▶ THE TASK:
From the entries below, transcribe exactly the lines between the line holding "Screenshot is 820x1180." and the line holding "人才招聘 (744, 86)", inclusive; skip all other lines.

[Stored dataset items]

***

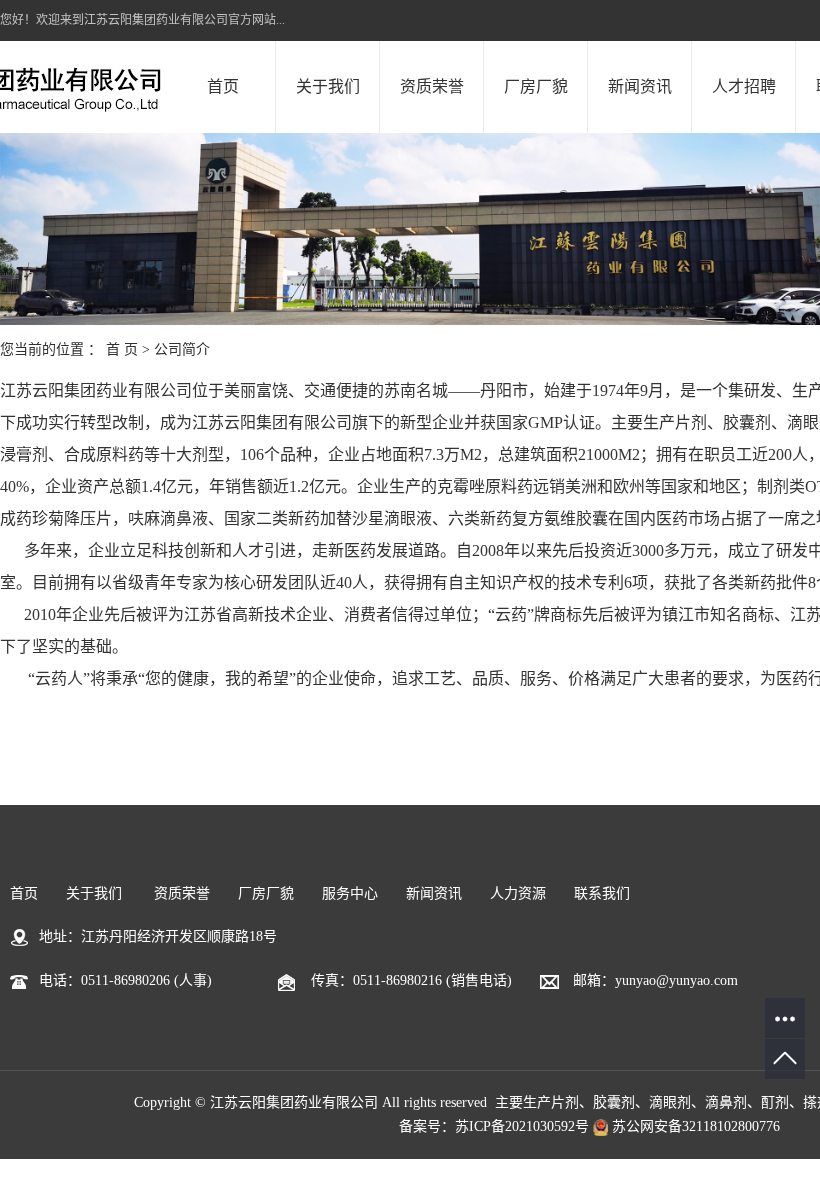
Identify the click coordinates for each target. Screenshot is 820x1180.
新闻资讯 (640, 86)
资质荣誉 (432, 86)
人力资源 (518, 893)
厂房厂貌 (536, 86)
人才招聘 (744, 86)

***

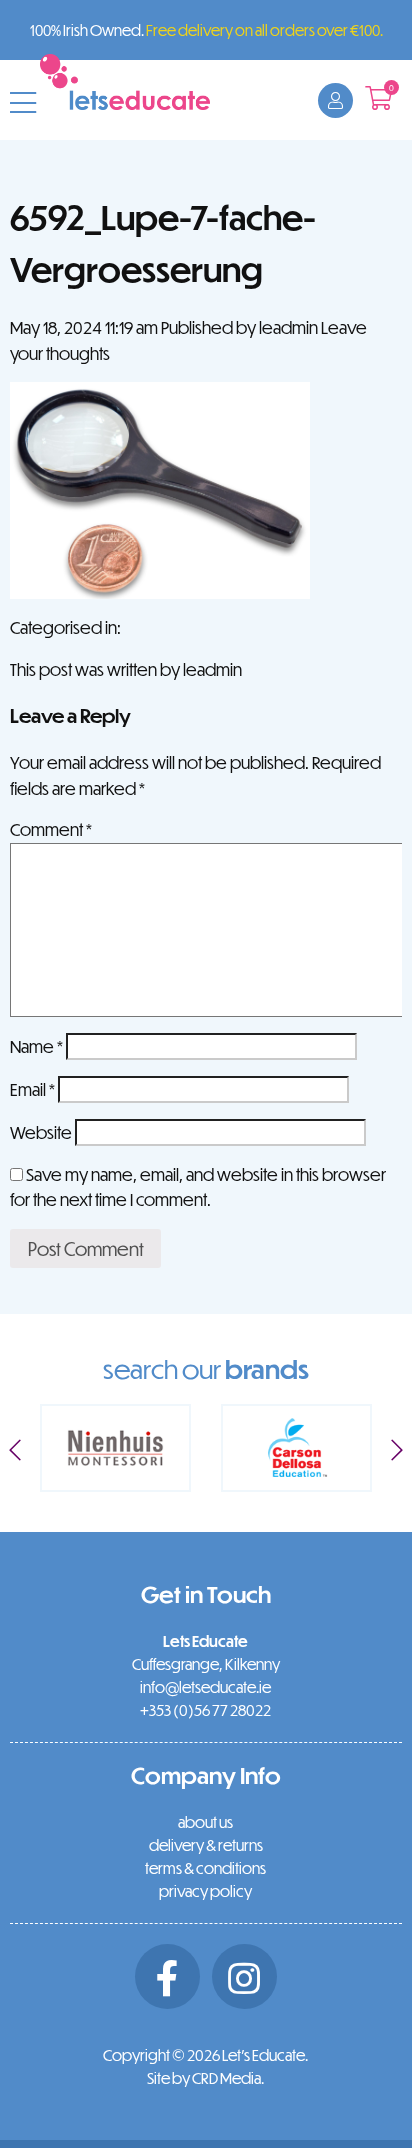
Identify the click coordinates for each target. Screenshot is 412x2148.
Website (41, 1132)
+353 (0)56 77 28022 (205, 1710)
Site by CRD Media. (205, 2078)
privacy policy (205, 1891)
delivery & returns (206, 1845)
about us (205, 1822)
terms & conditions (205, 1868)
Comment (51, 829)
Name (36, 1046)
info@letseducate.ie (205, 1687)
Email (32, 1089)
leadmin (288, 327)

***

▶ OUTPUT BELOW:
Identify the click coordinates for each target. Screenshot is 820x1180.
新闻资讯 (640, 86)
资质荣誉 (432, 86)
人力资源 (518, 893)
厂房厂貌 (536, 86)
人才招聘 (744, 86)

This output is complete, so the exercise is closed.